» HOW TO COMPLETE THIS TASK
Scan the material below for the string "info", and copy every line where it shows up.

» STUDY MATERIAL

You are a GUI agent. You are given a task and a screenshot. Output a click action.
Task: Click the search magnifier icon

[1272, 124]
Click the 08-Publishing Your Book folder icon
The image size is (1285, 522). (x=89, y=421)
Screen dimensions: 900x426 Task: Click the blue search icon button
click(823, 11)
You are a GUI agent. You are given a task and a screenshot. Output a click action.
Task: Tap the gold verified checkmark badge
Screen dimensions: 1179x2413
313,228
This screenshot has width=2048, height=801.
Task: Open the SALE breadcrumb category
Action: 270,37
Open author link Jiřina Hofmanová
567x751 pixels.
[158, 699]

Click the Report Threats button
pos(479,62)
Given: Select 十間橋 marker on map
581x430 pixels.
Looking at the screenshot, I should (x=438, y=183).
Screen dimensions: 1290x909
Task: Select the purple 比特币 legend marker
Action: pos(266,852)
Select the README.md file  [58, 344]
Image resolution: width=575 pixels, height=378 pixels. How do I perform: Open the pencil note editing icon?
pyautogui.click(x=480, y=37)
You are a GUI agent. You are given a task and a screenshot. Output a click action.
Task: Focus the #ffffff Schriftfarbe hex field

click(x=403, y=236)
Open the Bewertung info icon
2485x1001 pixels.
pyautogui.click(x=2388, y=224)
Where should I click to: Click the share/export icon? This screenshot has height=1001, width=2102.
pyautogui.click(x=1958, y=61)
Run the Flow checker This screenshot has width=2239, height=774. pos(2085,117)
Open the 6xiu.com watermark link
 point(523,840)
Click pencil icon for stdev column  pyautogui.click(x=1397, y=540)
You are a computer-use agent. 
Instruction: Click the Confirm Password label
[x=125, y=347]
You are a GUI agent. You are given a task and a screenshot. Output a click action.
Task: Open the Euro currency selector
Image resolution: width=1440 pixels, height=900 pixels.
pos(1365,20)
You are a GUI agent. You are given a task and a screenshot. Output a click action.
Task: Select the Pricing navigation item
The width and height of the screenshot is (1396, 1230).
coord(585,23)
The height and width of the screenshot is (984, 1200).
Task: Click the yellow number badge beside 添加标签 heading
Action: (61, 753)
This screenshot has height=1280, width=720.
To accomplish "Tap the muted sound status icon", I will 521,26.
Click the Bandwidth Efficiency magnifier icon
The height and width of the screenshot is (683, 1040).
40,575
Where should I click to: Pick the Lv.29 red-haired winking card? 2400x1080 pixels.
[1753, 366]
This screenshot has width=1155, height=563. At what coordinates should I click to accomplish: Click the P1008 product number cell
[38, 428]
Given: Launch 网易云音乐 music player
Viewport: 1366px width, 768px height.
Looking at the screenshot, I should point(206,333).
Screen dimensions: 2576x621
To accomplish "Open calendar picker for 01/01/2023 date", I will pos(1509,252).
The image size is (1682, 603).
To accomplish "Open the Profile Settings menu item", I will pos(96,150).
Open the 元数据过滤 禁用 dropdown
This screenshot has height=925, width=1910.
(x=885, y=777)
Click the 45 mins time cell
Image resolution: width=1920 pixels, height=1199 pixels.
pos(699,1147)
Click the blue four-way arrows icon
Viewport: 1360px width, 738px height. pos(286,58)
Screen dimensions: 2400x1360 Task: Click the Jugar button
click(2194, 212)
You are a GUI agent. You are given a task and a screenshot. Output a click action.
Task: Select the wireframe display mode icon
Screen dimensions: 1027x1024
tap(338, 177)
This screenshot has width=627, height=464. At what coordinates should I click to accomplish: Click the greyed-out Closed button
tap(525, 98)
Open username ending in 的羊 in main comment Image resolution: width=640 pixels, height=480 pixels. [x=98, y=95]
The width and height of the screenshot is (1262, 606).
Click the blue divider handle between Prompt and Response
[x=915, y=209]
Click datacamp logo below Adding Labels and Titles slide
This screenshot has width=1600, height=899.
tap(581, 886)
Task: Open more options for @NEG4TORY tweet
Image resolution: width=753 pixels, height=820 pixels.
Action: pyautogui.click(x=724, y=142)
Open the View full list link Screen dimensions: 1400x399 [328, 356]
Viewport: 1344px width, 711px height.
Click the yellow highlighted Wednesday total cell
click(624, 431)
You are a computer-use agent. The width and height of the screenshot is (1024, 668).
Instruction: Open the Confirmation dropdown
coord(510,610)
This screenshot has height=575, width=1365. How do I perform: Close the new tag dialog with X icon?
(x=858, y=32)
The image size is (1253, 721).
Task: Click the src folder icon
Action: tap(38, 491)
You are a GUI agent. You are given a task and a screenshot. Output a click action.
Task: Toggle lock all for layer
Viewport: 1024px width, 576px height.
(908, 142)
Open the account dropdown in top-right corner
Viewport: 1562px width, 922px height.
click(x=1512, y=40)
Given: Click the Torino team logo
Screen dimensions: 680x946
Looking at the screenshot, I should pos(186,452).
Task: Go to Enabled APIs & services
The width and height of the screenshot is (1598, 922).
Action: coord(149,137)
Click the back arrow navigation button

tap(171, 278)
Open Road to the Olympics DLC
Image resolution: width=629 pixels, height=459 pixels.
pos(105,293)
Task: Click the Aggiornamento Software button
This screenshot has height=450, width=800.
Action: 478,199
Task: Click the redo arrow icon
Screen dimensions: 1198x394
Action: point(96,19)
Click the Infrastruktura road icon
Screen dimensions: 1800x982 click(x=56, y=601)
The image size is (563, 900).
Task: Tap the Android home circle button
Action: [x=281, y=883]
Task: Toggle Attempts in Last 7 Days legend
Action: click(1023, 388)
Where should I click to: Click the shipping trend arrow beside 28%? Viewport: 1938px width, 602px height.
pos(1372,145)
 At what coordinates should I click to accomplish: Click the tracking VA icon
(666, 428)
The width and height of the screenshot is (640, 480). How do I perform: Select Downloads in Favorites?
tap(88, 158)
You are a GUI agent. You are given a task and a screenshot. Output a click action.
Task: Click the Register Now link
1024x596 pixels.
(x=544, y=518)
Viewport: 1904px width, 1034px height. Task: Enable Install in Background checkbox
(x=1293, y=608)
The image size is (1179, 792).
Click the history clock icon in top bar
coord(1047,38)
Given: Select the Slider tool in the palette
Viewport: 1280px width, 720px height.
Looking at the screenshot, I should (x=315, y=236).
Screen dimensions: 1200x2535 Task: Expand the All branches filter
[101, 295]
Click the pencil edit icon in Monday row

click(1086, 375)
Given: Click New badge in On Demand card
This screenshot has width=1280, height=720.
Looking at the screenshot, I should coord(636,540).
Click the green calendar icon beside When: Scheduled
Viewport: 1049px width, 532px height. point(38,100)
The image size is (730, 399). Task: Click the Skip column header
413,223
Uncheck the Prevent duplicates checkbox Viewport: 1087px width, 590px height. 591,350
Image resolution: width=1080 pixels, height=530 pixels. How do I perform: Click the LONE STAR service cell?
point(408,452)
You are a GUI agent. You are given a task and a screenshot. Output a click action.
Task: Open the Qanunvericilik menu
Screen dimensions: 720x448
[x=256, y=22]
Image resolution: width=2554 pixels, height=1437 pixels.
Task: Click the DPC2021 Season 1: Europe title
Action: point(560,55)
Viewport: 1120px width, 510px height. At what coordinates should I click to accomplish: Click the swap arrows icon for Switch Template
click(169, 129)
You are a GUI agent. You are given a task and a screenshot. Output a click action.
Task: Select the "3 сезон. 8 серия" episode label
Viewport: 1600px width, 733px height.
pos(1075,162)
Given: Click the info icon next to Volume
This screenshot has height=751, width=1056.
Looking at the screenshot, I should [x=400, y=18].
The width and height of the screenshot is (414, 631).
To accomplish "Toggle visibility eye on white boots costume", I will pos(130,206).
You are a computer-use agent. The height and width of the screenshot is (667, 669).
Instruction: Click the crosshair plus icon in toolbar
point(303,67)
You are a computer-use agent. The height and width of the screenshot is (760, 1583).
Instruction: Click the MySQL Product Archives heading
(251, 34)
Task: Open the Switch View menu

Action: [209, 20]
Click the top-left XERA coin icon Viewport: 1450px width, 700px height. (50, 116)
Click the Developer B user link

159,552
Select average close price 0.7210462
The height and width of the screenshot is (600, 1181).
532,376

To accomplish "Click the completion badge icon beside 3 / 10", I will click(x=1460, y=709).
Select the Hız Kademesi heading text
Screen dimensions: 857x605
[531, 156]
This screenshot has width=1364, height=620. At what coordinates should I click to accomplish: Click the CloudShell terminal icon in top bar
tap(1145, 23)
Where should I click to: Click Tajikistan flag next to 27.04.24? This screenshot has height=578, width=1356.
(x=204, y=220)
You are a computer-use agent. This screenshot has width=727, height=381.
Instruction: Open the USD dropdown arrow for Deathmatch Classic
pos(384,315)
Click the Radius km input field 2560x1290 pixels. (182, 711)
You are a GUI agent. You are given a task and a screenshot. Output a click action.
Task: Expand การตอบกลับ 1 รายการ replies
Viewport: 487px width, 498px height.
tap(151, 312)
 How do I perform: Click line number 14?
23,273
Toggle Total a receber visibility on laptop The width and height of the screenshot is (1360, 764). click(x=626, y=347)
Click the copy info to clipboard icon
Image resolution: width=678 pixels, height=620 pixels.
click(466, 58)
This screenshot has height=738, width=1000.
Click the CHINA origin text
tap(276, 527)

» SOLUTION FOR THIS PROBLEM
Open the Bewertung info icon
Given: Click the info icon next to Volume
Click the copy info to clipboard icon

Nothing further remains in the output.